Columnist Susan Snyder: Feelings in Zion smoldering
Tuesday, Oct. 23, 2001 | 8:34 a.m.
"It starts all over again when we tell people what happened. The public is outraged," said Jim Webster, chief ranger of Zion National Park in southern Utah.
It is outraged because Delicate Arch, one of Utah's most prominent and well-known natural features, likely will carry permanent scars from the September 2000 fires that federal officials say photographer Michael Fatali lit in attempt to capture an image he envisioned.
U.S. Attorney's Office officials in Salt Lake City on Friday filed seven charges against the 36-year-old man in connection with the incident and a similar one that happened at Horsehoof Arch in Utah's Canyonlands National Park four years ago.
Fatali, who is to appear before U.S. Magistrate Judge Samuel Alba Nov. 5, has a popular gallery in Springdale, Utah, just blocks from Zion's entrance. His photos have appeared in such magazines as Arizona Highways.
Federal officials say he was conducting a workshop for the magazine Sept. 18 and 19 last year when he lit two fires and instructed others to light a third under Delicate Arch, in order to illuminate the feature for a night photograph.
He built the fires with Duraflame logs, which melted into an oily, waxy mess as they burned and cooled, according to a release from Utah's U.S. Attorney's Office. Fatali also is accused of instructing workshop students to light a fire nearby using wood from the immediate area.
That fire "was still smoldering when rangers responded to the area the following day," the release says.
The goopy residue and flames marred the foundation of an ages-old sandstone monarch so well-known it appears on one of Utah's license plates. It belongs to anyone who has -- or has ever wanted to -- hike 1.5 miles along slickrock ledges to stand under its massive legs and wonder at the creative forces of water and wind.

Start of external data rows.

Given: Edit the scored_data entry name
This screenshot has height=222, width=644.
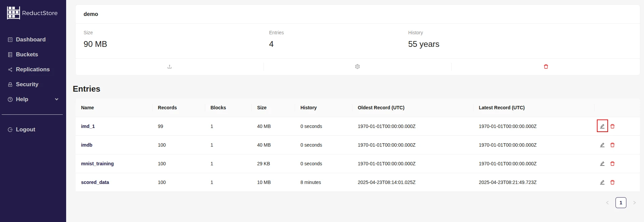Looking at the screenshot, I should point(602,182).
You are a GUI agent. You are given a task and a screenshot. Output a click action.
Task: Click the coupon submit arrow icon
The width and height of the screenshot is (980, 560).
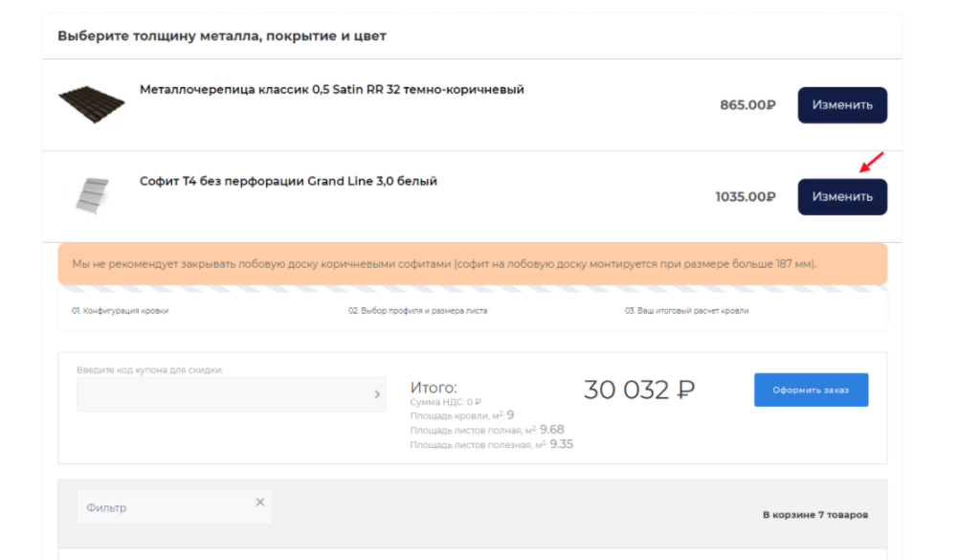click(377, 393)
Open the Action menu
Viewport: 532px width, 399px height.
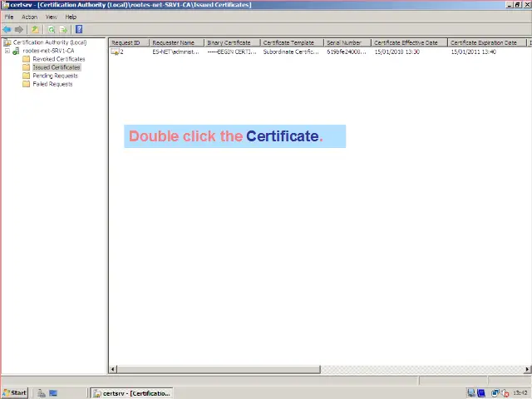29,17
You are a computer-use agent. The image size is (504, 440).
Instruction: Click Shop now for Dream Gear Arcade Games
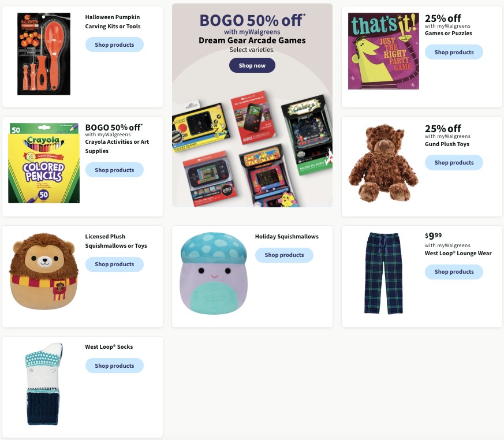pyautogui.click(x=252, y=65)
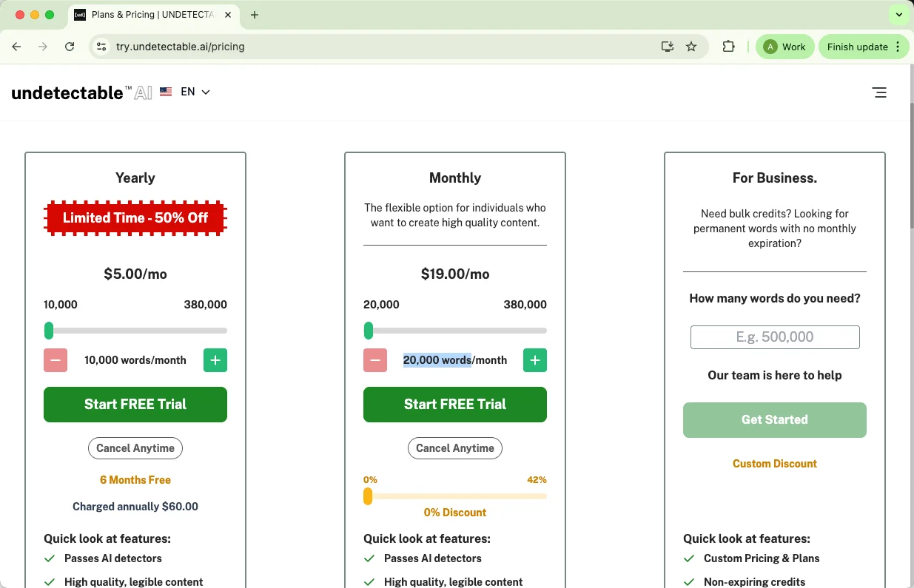This screenshot has width=914, height=588.
Task: Start FREE Trial for the Yearly plan
Action: point(135,405)
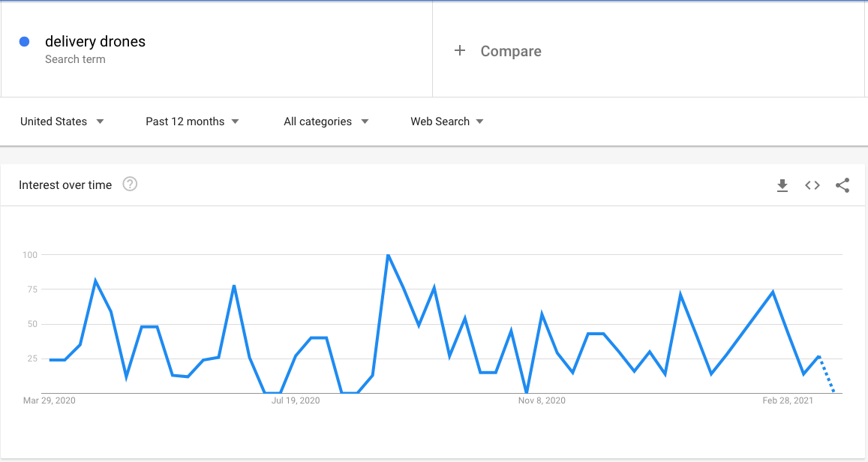The height and width of the screenshot is (462, 868).
Task: Select the peak at 100 on the chart
Action: 388,255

This past weekend, however, visitors making that trek were greeted with a sign that explained a masonry restoration expert would be working under the arch and could not move for photographs, Ranger Webster said.
"This guy is working right where people are wanting to take pictures," Webster said after the first's days restoration was finished. "The report was that it wasn't coming up.
"Initially it (the scar) was very black," he added. "Our staff was able to get a lot of the stuff off. It still looked like a shadow where a shadow shouldn't be."
In a statement issued last year Fatali said he thought he had permission to light the fires, and he wasn't aware of any damages. He apologized and offered to clean up anything "that may have been caused by this unfortunate incident."
On his Internet website Fatali says, "To me, using nature's light is the best way to express the wonders of natural phenomena," and "It is this beauty of the natural world that connects us with the spirit of the land."
That spirit was broken under one of nature's most phenomenal wonders.
And as I said when I first wrote about this almost exactly one year ago, you should be angry.
This land is your land, no matter what image appears on your license plate.